The dollar’s drop in value is supporting the precious metal prices
Today, the most active August contract for gold is currently trading at $1722.20, up to $17.40. A falling US dollar aided today’s price increase.
On days when the precious metal’s prices closed higher came, the reason was the dollar’s weakness. It contributed to $8.70 of today’s increase.
The US dollar has lost its value for the last eight consecutive days. On May 26, it hit an intraday high, followed by gold’s monthly recent low.
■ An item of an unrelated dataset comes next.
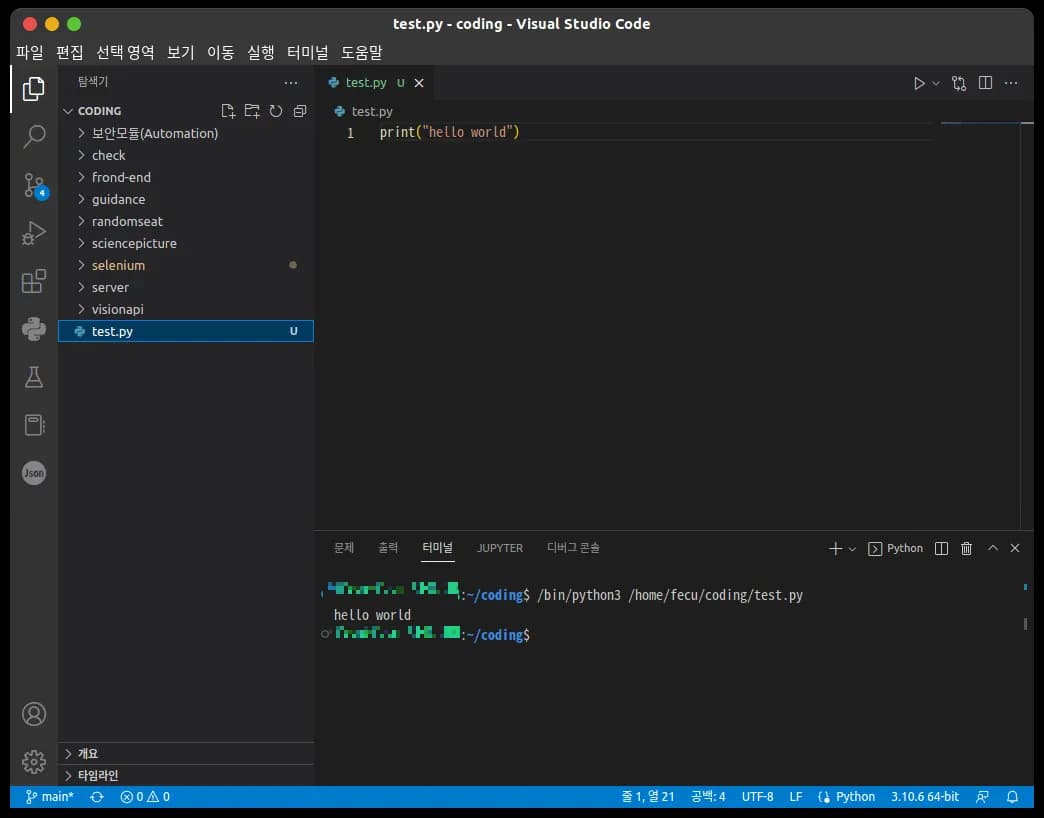Create a new file in CODING
Screen dimensions: 1044x818
pyautogui.click(x=227, y=111)
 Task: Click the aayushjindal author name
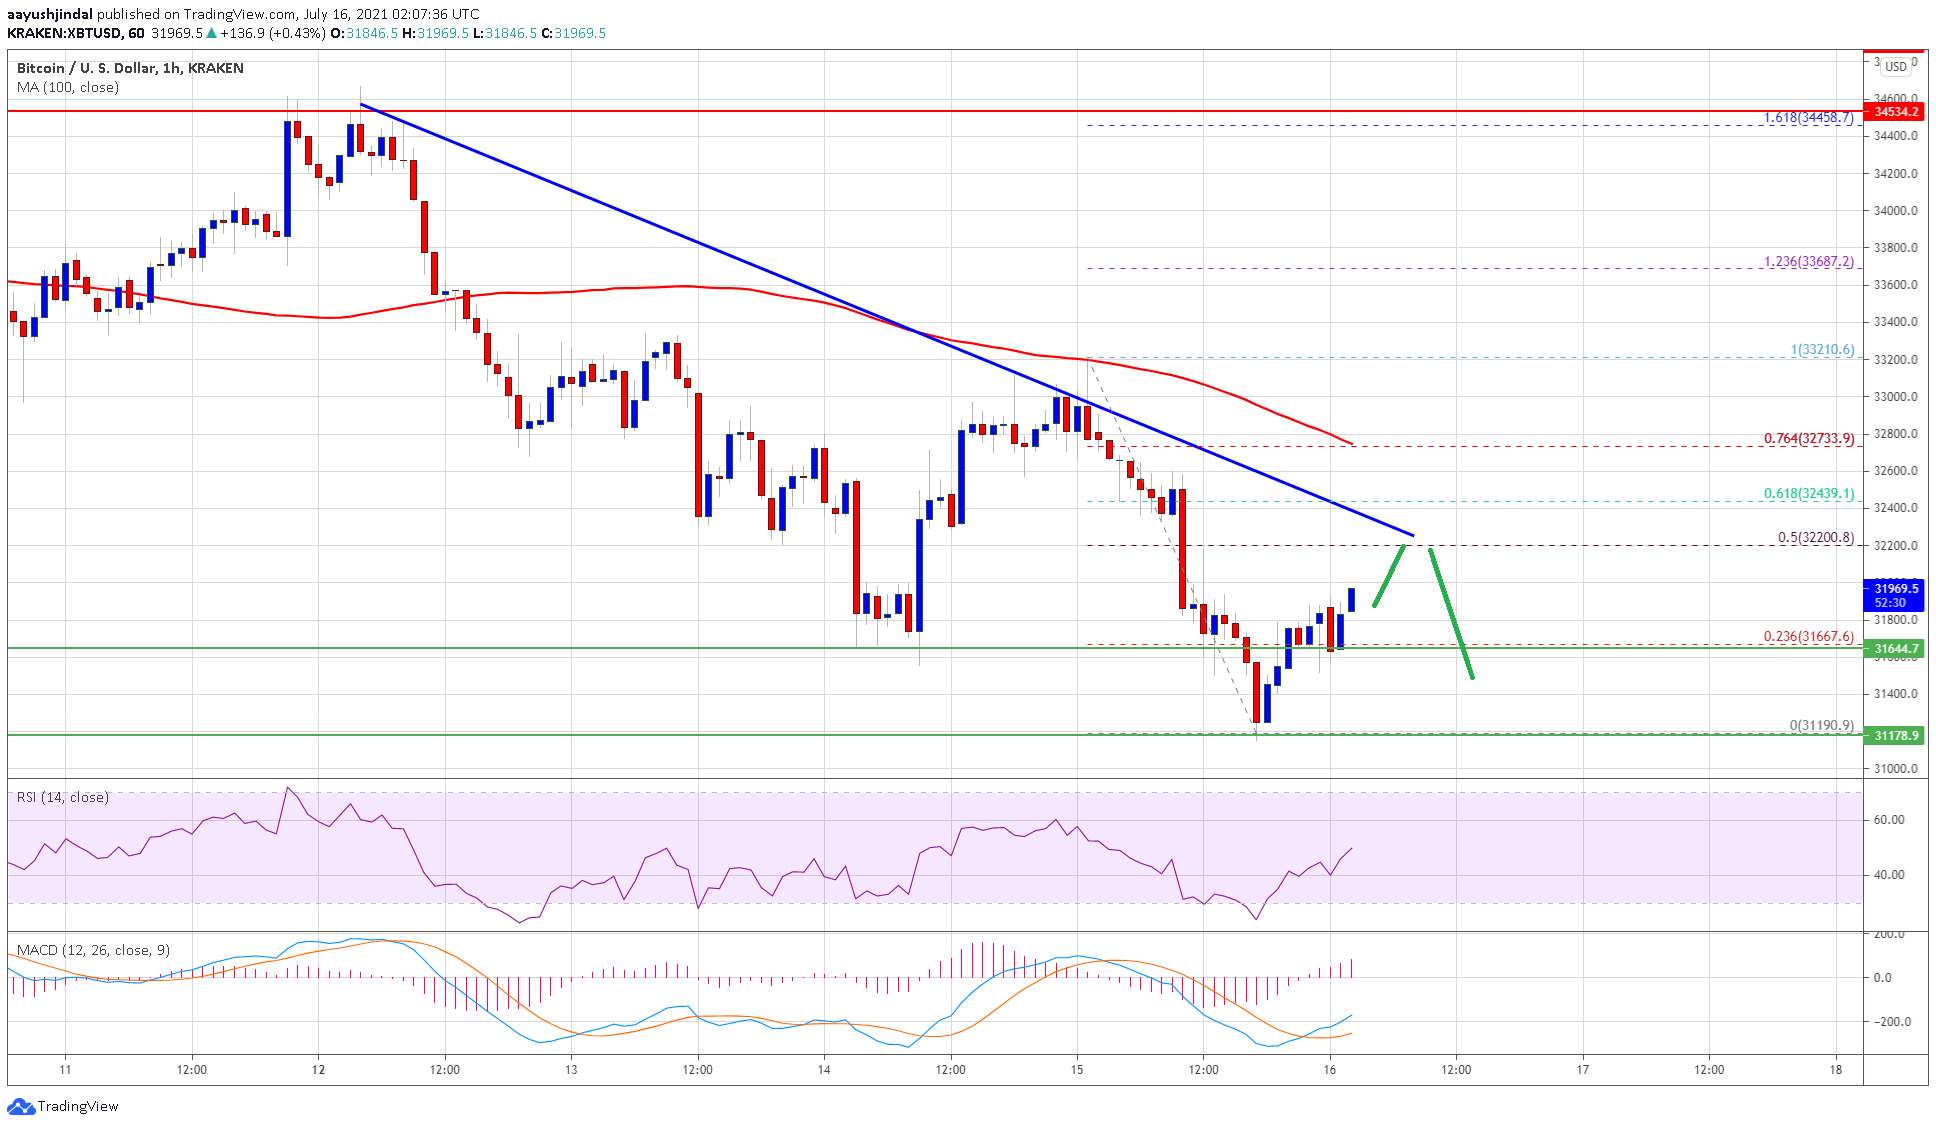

Since then, the dollar index has been losing value. In just over one week, it has seen an approximately 3% decline.
The five largest gold holders in the world according to the International Monetary Fund
Gold has become the preferred store of value for the world’s largest central banks and international monetary entities.
The International Monetary Fund listed the five largest gold holders in the world. Central banks hoard precious metals due to their liquidity, which helps reduce balance sheet risk.
Gold is believed to allow these national and supranational banks to preserve capital while diversifying their portfolios. Another advantage of precious metals is that they can be moved relatively easily from one place to another.
The United States Federal Reserve is the world’s largest gold holder, with 8,133.5 tons as of May 2020. According to the International Monetary Fund and International Financial Statistics, it represents 78.3% of the precious metal reserves.
Germany is the second-largest gold accumulator, with 3,362.2 tonnes, or 74.3% of its reserves.
The International Monetary Fund has the third-largest gold reserve with 2,814 tons.
The IMF owns the merchandise for financial strength and to help deal with unforeseen contingencies.
Italy and France are the last in the top 5 with respective holdings of 2,451.8 tons and 2,436 tons. Italy’s reserves represent 69.5% of its total reserves, while France’s treasury accumulates 63.4%.
The World Gold Council recently surveyed the sentiment of central banks towards the precious metal. The results indicated an increasingly positive attitude towards precious metals and a more definite trend to purchase gold compared to the 2019 survey. This is notable, as the previous year already saw record levels with a 650-tonne rise in global gold reserves.
In 2019, 54% of the central banks surveyed supposed an increase in global gold reserves. In 2020, the number is considerably higher, at 75%.